Exercise description –
Please convert every line of the entries below into a Markdown table with the columns "Row" and "Line", numbering each row and skipping blank lines. Leave the pictures out of the table.
▶
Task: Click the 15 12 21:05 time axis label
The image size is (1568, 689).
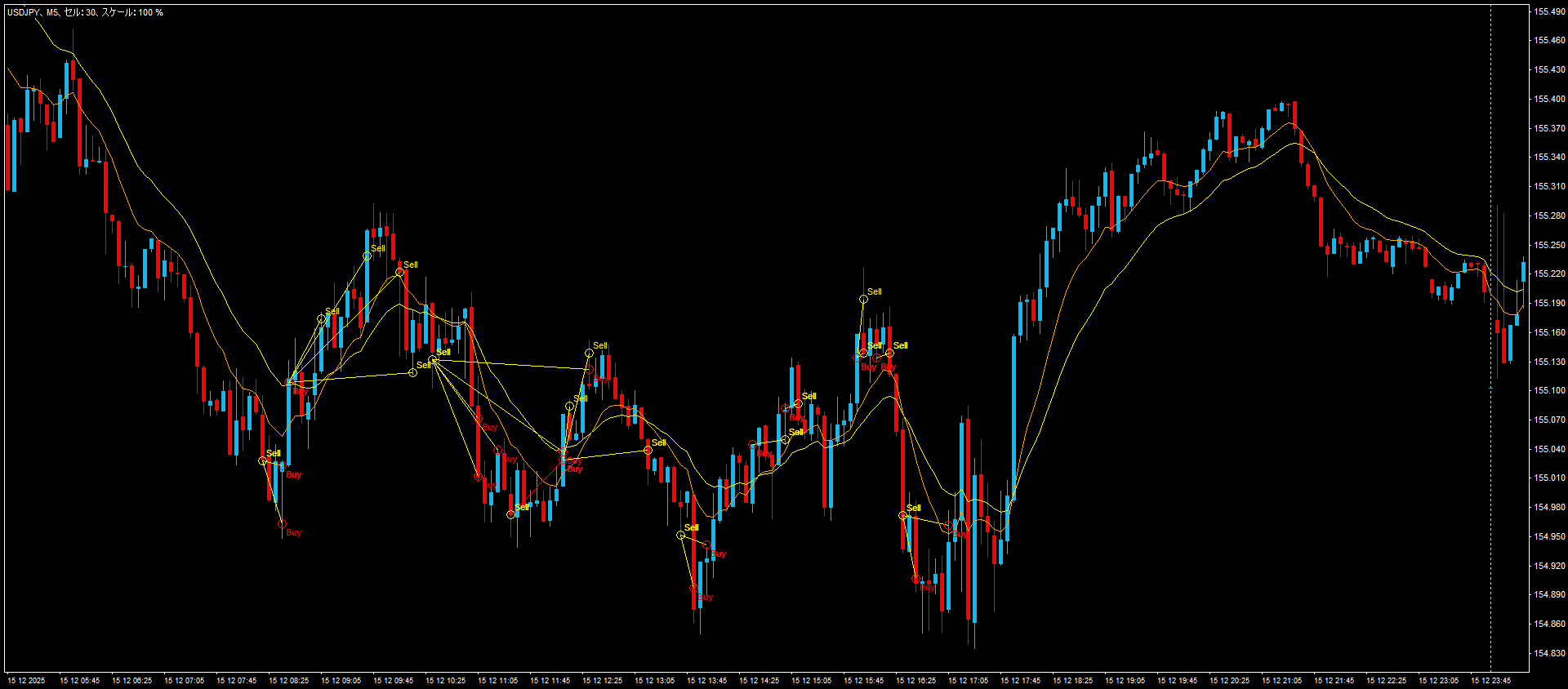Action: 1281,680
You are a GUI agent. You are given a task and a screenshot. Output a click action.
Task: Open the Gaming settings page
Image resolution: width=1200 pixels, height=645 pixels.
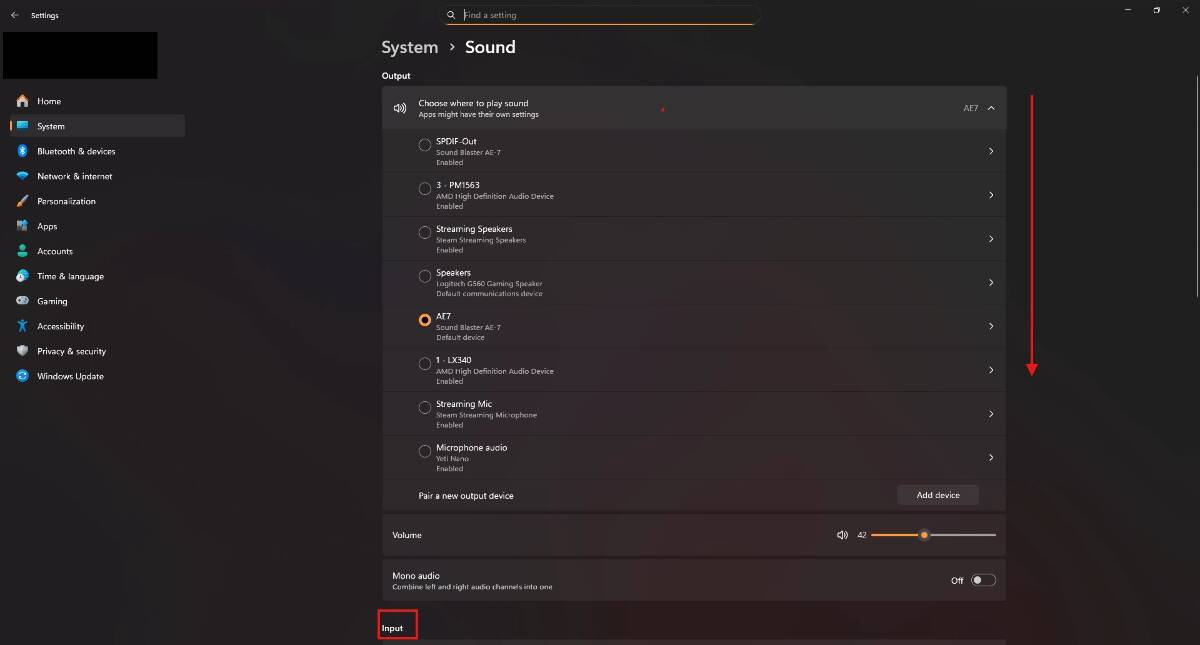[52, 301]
◀
Solution for this task –
| Row | Line |
|---|---|
| 1 | Task: Click the 15 12 21:05 time axis label |
| 2 | The image size is (1568, 689). |
| 3 | Action: 1281,680 |
| 4 | You are a GUI agent. You are given a task and a screenshot. Output a click action. |
| 5 | Task: Open the Gaming settings page |
| 6 | Image resolution: width=1200 pixels, height=645 pixels. |
| 7 | [52, 301] |